First Man reunites director Damien Chazelle and Ryan Gosling, who worked together two years ago on La La Land, in a different sort of movie, this time a serious biopic that deals with the biggest themes possible – life, death, and man’s search for meaning. Ostensibly a biography of Neil Armstrong from the death of his young daughter from cancer to his landing on the moon, First Man is much more a story of grief and coping, or not coping, and as a result less insightful as any sort of document of the man himself.
Gosling plays Armstrong, whom we first meet as an engineer and Navy pilot whose two-year-old daughter Karen is seriously ill with a brain tumor that will claim her life (via daughter) very early in the film, after which Armstrong shows the only real emotion he will display anywhere during the course of the movie. The story follows him through his entry into the space program, flight testing, and training, eventually to his selection for Apollo 11, but his path involves living through the deaths of at least five colleagues due to crashes and the cabin fire on the Apollo 1 craft, only furthering Armstrong’s turn inward with its constant reminder of Karen’s death. Armstrong also distances himself from his wife, Janet (Claire Foy), and two young sons, burying himself in work rather than risking further grief by getting too close to anyone else in his life.
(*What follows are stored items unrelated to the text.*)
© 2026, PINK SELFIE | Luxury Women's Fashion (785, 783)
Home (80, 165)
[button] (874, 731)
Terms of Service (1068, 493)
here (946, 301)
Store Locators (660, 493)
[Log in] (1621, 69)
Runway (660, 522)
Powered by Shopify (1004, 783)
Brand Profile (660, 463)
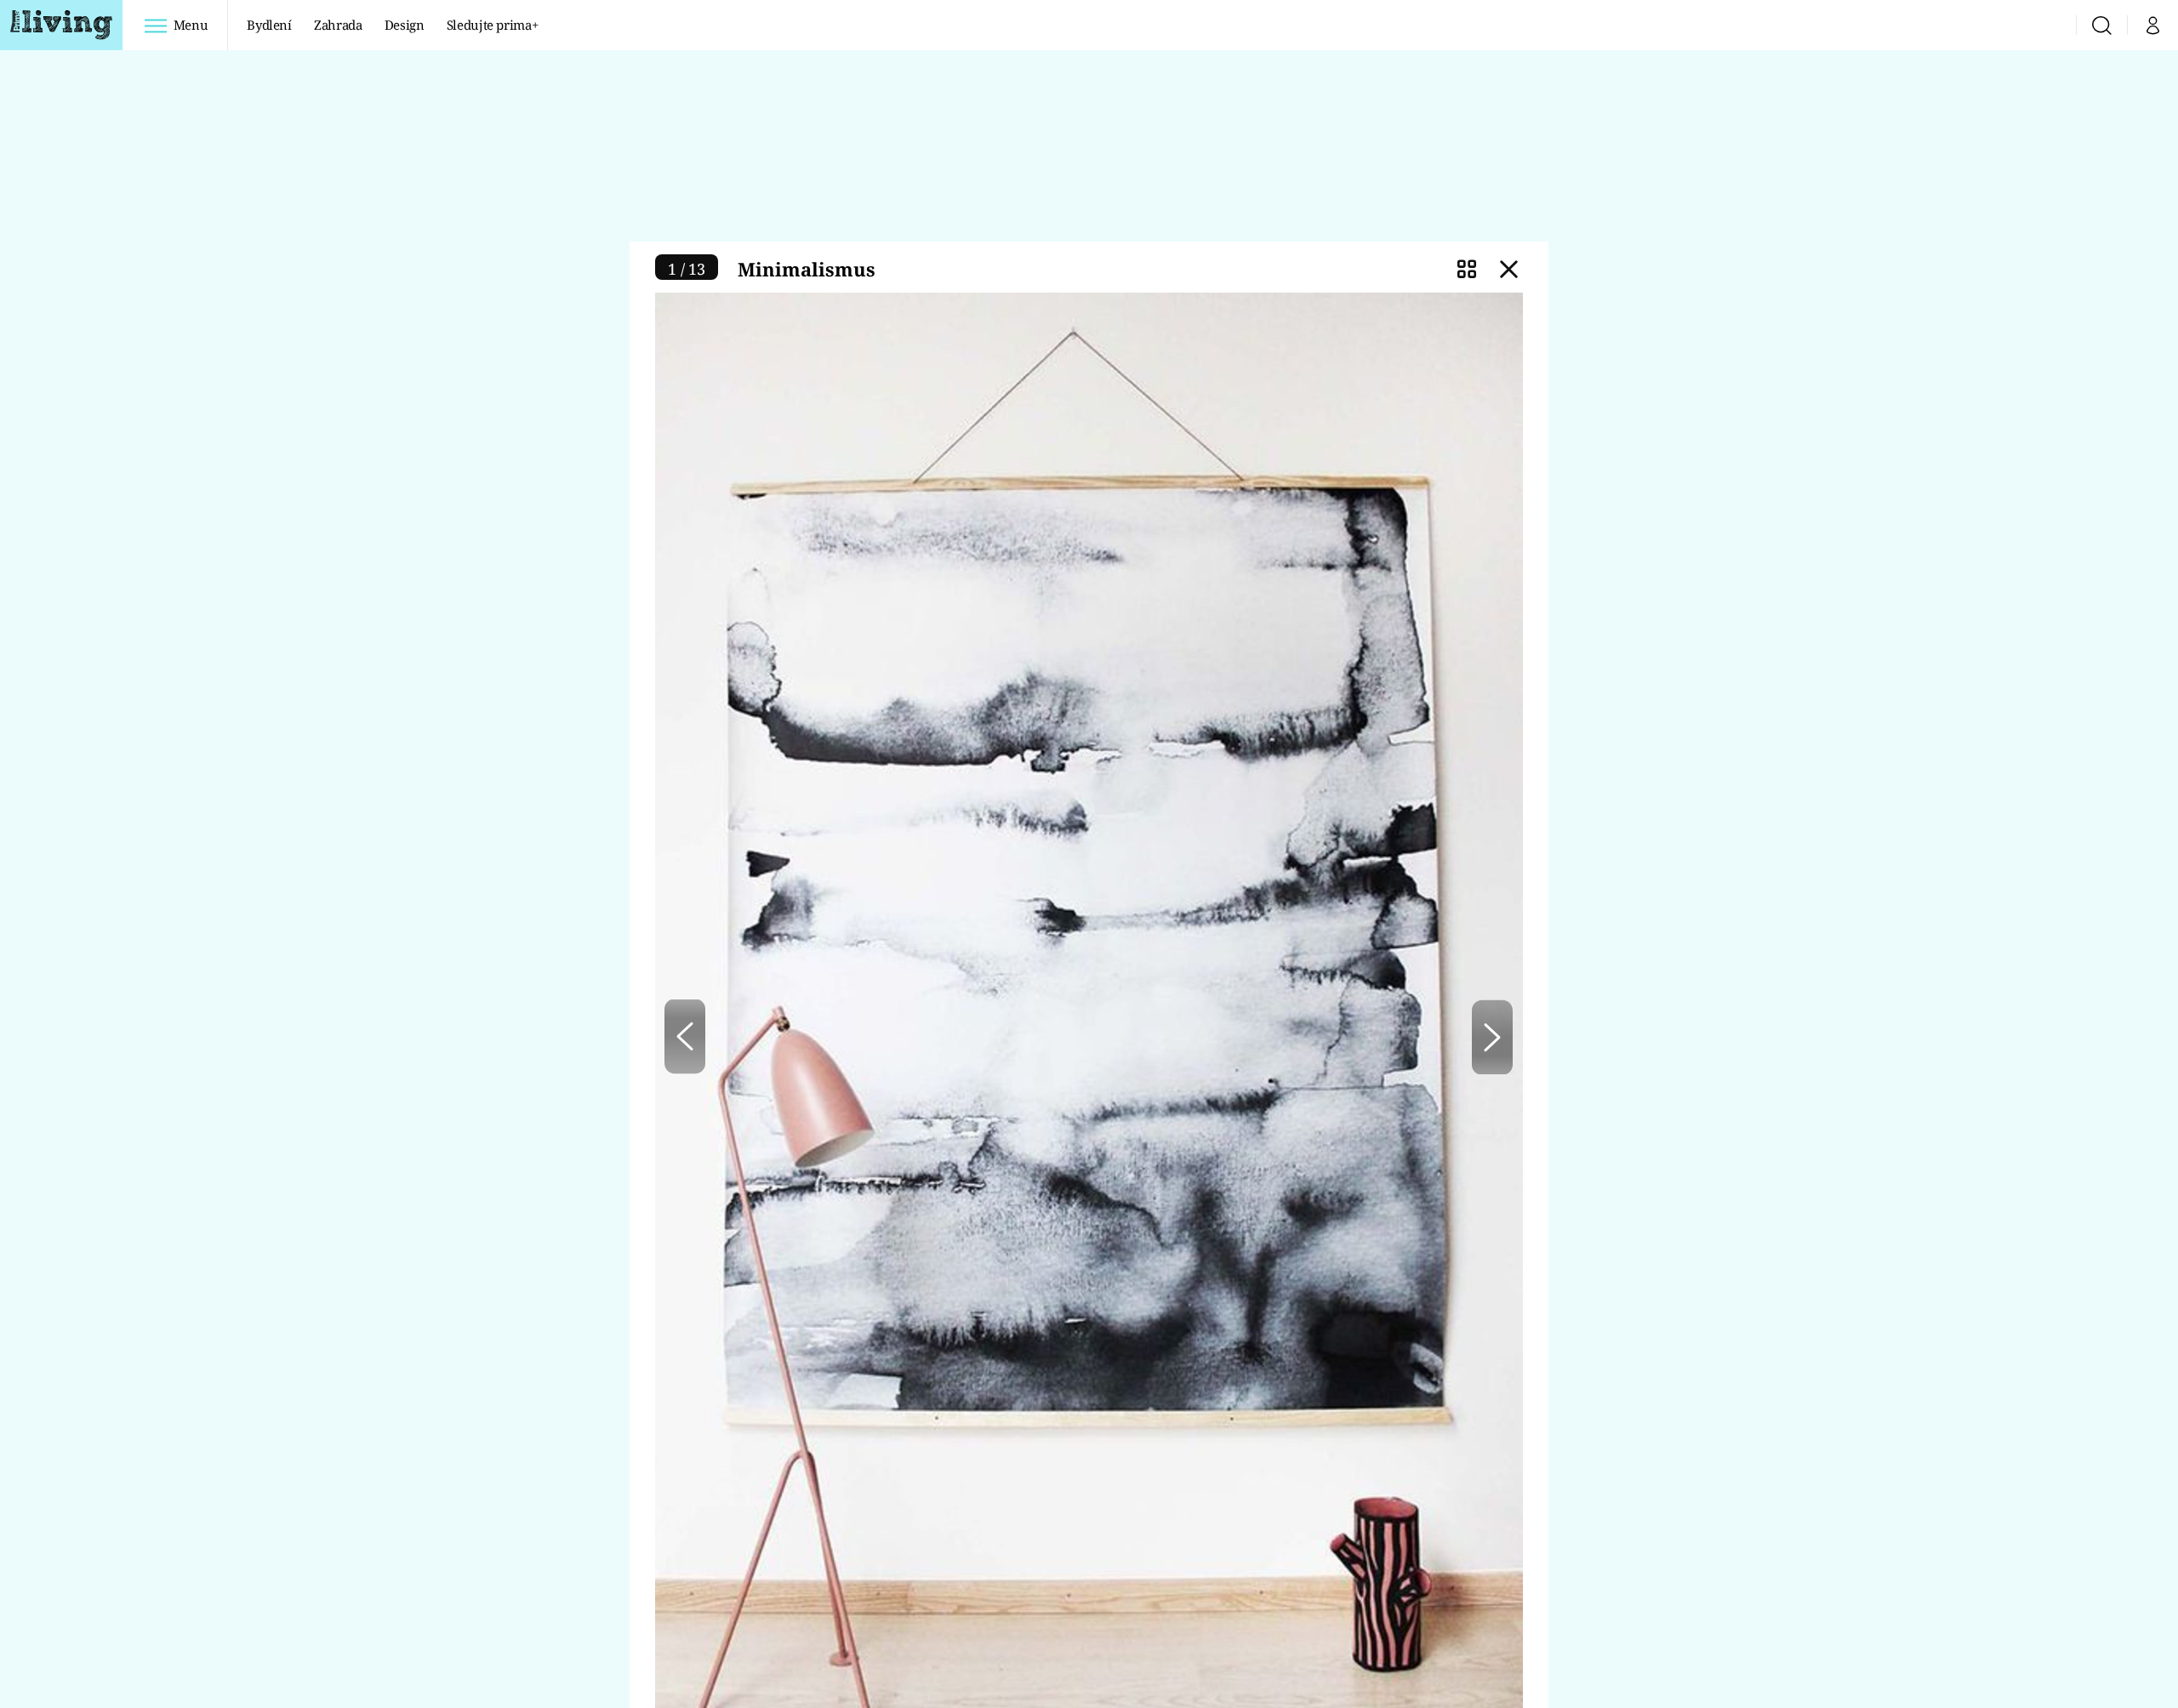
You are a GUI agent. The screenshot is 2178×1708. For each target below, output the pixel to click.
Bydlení (269, 24)
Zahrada (338, 24)
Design (405, 24)
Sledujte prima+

First Man is extremely loud and incredibly close, to the point where the sound editing and cinematography, while perhaps accurate for the subject matter, make it hard to watch in several parts. The scenes aboard the various spacecraft involve a tremendous amount of shaking – not just showing us that the people on the ships are shaking, but shaking the camera so much that I repeatedly had to turn away from the screen, something I can’t remember ever doing for another film. The sound in those scenes where Armstrong is aboard any sort of ship is also mixed so that the background noise is amplified and it’s very hard to understand any of the communications between Armstrong (and any colleagues) and Mission Control; I eventually just gave up on understanding that dialogue, much of which involved technical chatter.
Gosling and Foy dominate the movie both in screen time and with their performances, with Gosling making Armstrong almost unknowable with his restrained portrayal, at times painful in his reticence and utter refusal to show emotion. There’s a pivotal scene where Janet forces him to talk to his two sons before he leaves for the Apollo 11 mission, knowing there was a good chance he wouldn’t return, and he can barely talk to the boys or even look at them; when one son asks if he might not come home, Armstrong responds as if he’s still in a press conference, with Gosling barely making eye contact and answering with a robotic tone and cadence. Foy gets to show a broader range of emotions, and her character develops some strength over the course of the film, enhanced by how her character is dressed and Foy’s own waifish appearance.
The movie has disappointed at the box office – much to the glee of alt-right trolls upset over the absence of a scene where the American flag is planted on the moon, which would be so out of place given the context of what Armstrong actually does after he lands – and I think one reason might be that the movie isn’t just a biopic. There is some celebration of space exploration here, and certainly some jingoism involved as the U.S. reached the moon before the Soviets could, but the larger theme in First Man is death and how we cope with it. The script’s premise is that Karen’s death changed Armstrong forever, leading him to create distance between himself and his family while driving him to take bigger risks at work, including accepting the riskiest mission in the history of the space program. (As a side note, I enjoyed watching Neil Armstrong, Buzz Aldrin, and The Pin flying to the moon.) Rather than fully explaining his character, though, the script instead shows a man unwilling to open up to anyone in his grief, and the damage that ultimately does to him, to his marriage, and to his relationships with his two surviving children. Perhaps audiences wanted to see more of a hero at the heart of the film – there are a few such moments, but it’s not the dominant tone – and were surprised to see a movie that is so somber and pensive about a topic just about nobody wants to spend any time considering. That theme, and that choice to go with that theme over a rah-rah space and ‘merica tone, makes First Man a stronger film even if it’s less commercially appealing.